#### Directives:
• a. Write out the stretch of the hex conversion patch from "Because the char" through "be returned.".
• b. List every person named by name in the hex conversion patch thread.

#### Passage provided:
•••

* [PATCH] fix signed range problems with hex conversions
@ 2007-05-30 17:09 Nicolas Pitre
2007-05-30 17:32 ` Linus Torvalds
0 siblings, 1 reply; 4+ messages in thread
From: Nicolas Pitre @ 2007-05-30 17:09 UTC (permalink / raw)
To: Junio C Hamano; +Cc: git
The get_sha1_hex() function is defined as accepting a char array.
Because the char type is signed by default on many architectures,
get_sha1_hex() can be passed a pointer to negative chars. This can
happen with user input containing chars with the top bit set.
Then those chars are passed to hexval() which is defined as accepting an
unsigned int value. Whenever a signed char is promoted to an int, the
promotion is always signed and then the result is stored in the unsigned
int variable. In the negative char case that means really large
unsigned int values will result, and then the hexval_table is happily
indexed with that value.
On 32-bit architectures the large int value will create a wrap-around
and a byte located somewhere before the hexval_table array in memory
will be fetched. Depending on that byte value a bogus SHA1 value could
be returned.
On 64-bit architectures the large int value will most probably cause a
segmentation fault.
This patch adds a range test to hexval() in order to prevent this. Also
let's index the hexval_table array directly in get_sha1_hex() using
explicitly unsigned chars to avoid the range test producing faster
code.
While at it, make hexval_table const.
Signed-off-by: Nicolas Pitre <nico@cam.org>
---
diff --git a/cache.h b/cache.h
index f675223..30fcaa9 100644
--- a/cache.h
+++ b/cache.h
@@ -359,10 +359,10 @@ extern void *map_sha1_file(const unsigned char *sha1, unsigned long *);
extern int has_pack_file(const unsigned char *sha1);
extern int has_pack_index(const unsigned char *sha1);
-extern signed char hexval_table[256];
+extern const signed char hexval_table[256];
static inline unsigned int hexval(unsigned int c)

•••

#### Dataset extract:
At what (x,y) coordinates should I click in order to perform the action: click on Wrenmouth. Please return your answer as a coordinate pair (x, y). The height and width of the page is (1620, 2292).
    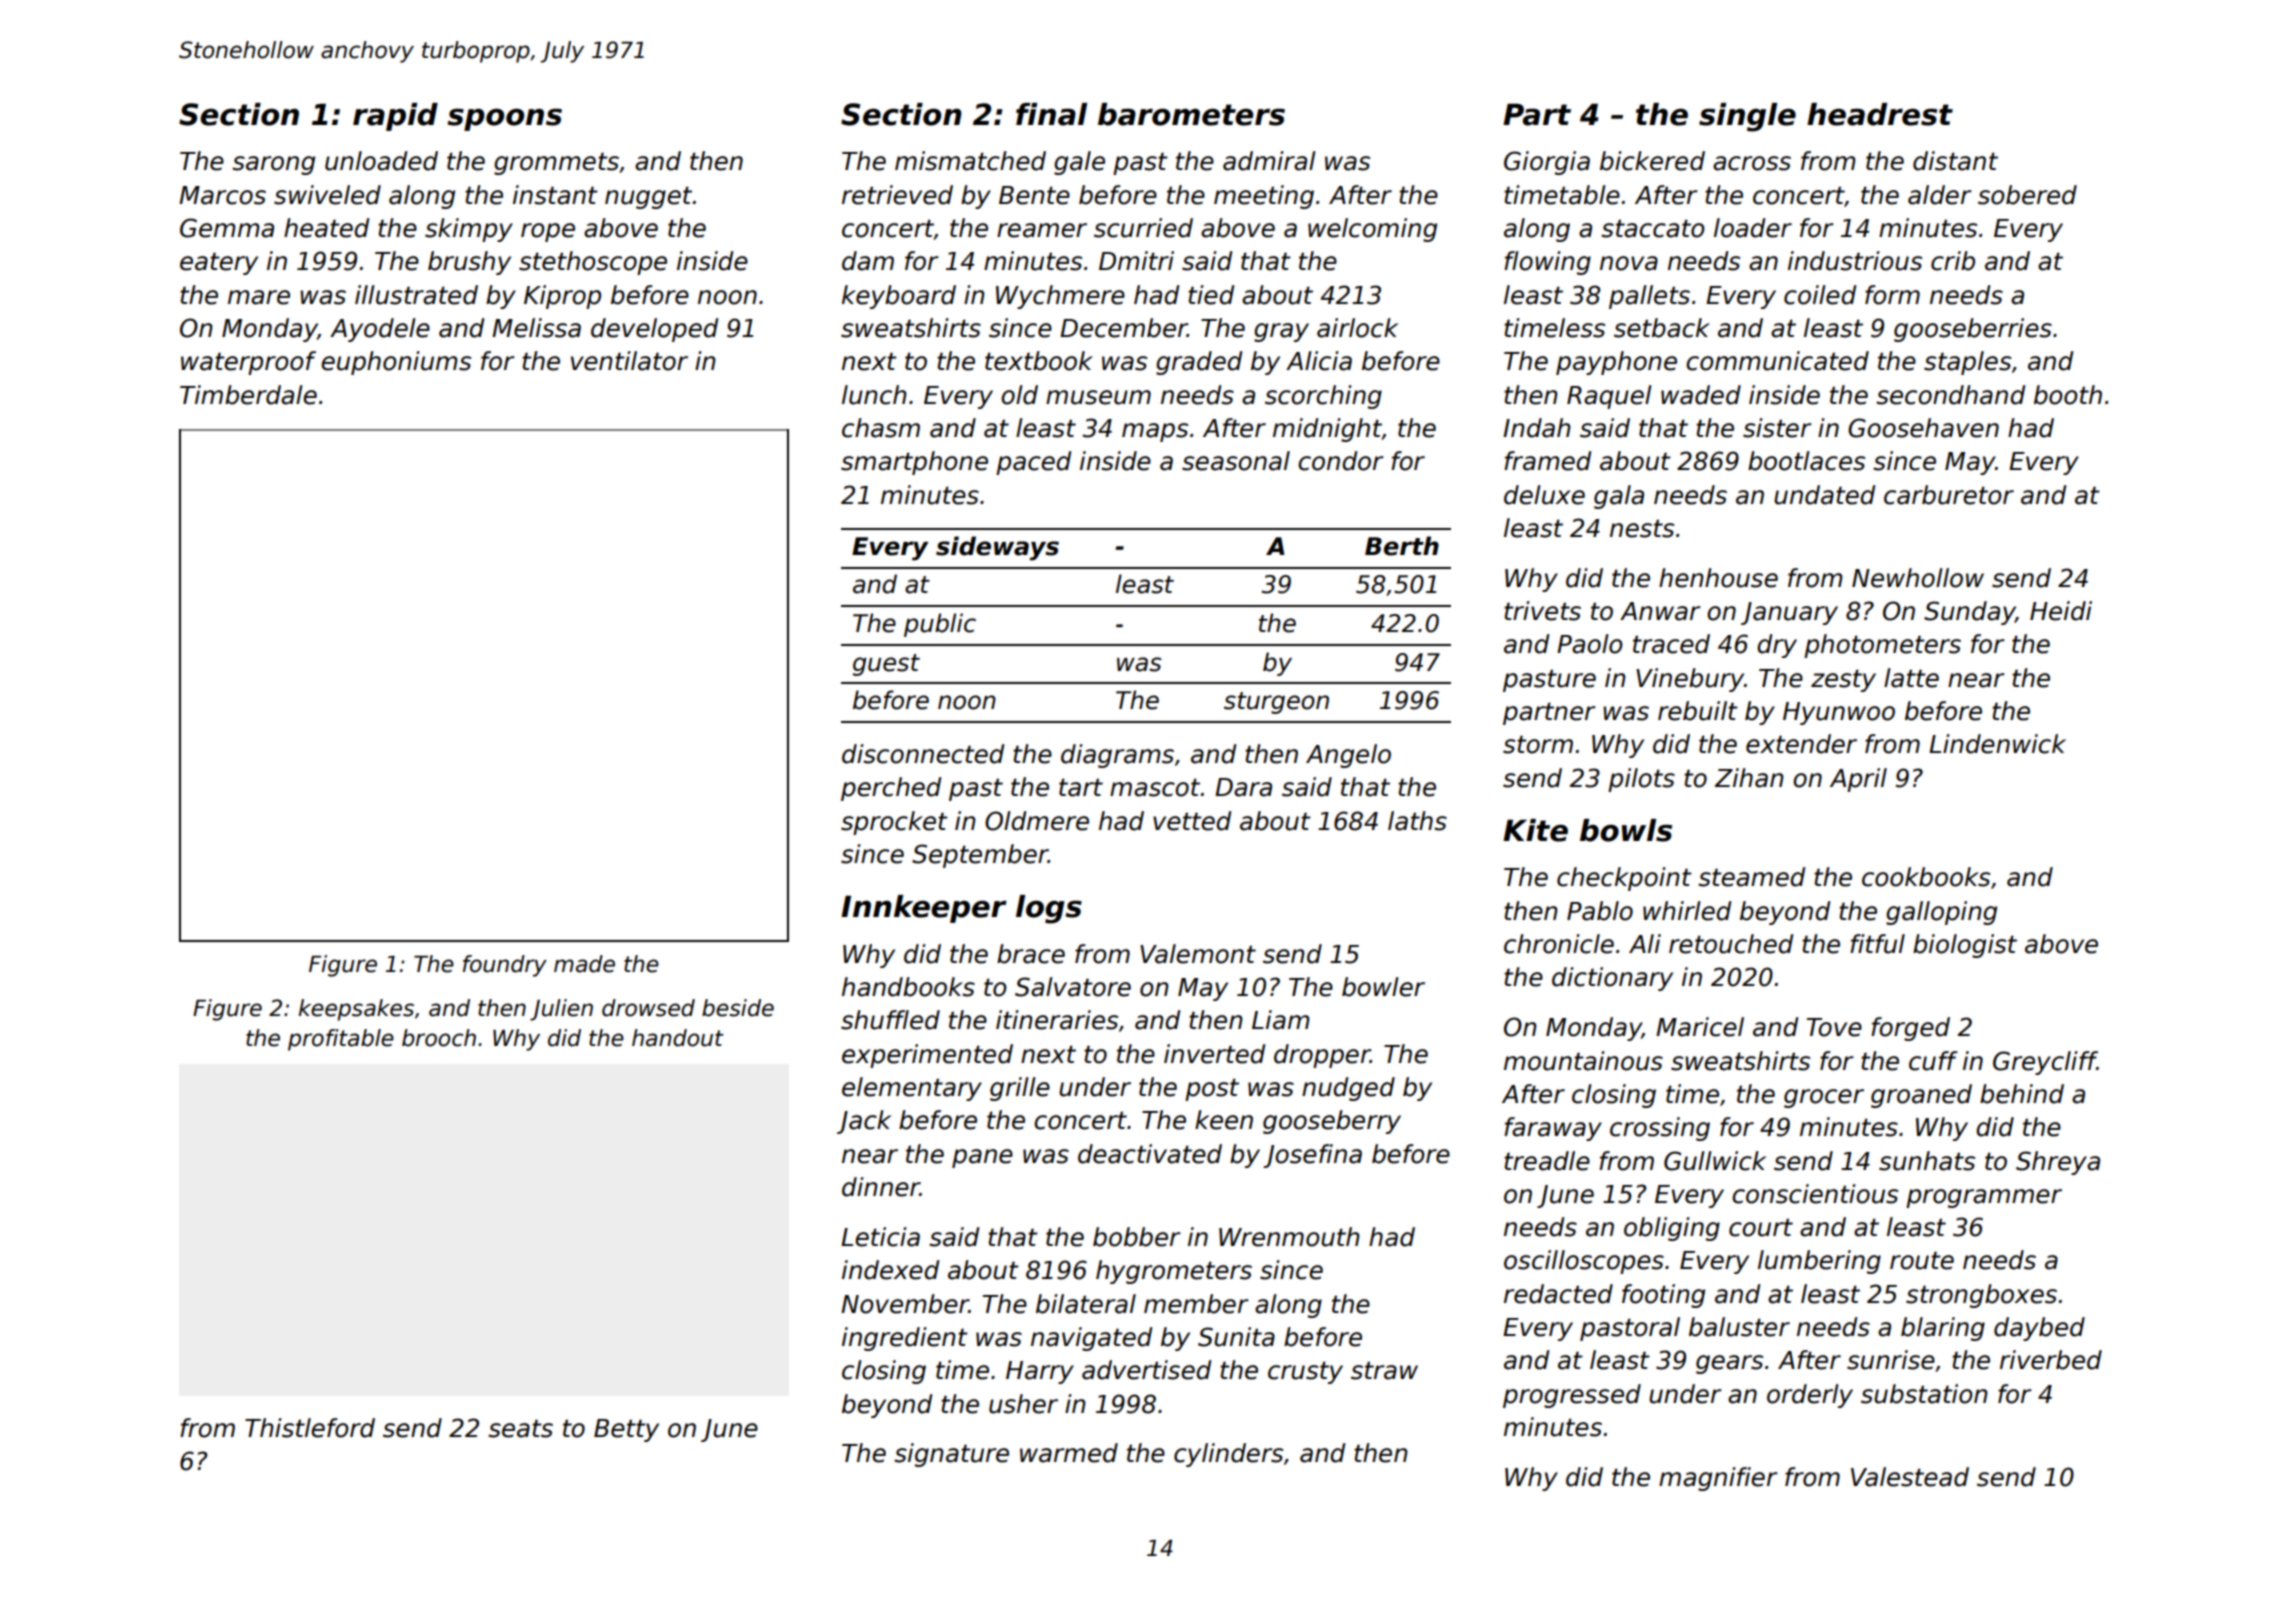
    Looking at the image, I should click on (1289, 1237).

•••

#### Final results:
• a.
Because the char type is signed by default on many architectures,
get_sha1_hex() can be passed a pointer to negative chars. This can
happen with user input containing chars with the top bit set.
Then those chars are passed to hexval() which is defined as accepting an
unsigned int value. Whenever a signed char is promoted to an int, the
promotion is always signed and then the result is stored in the unsigned
int variable. In the negative char case that means really large
unsigned int values will result, and then the hexval_table is happily
indexed with that value.
On 32-bit architectures the large int value will create a wrap-around
and a byte located somewhere before the hexval_table array in memory
will be fetched. Depending on that byte value a bogus SHA1 value could
be returned.

• b.
Nicolas Pitre
Linus Torvalds
Junio C Hamano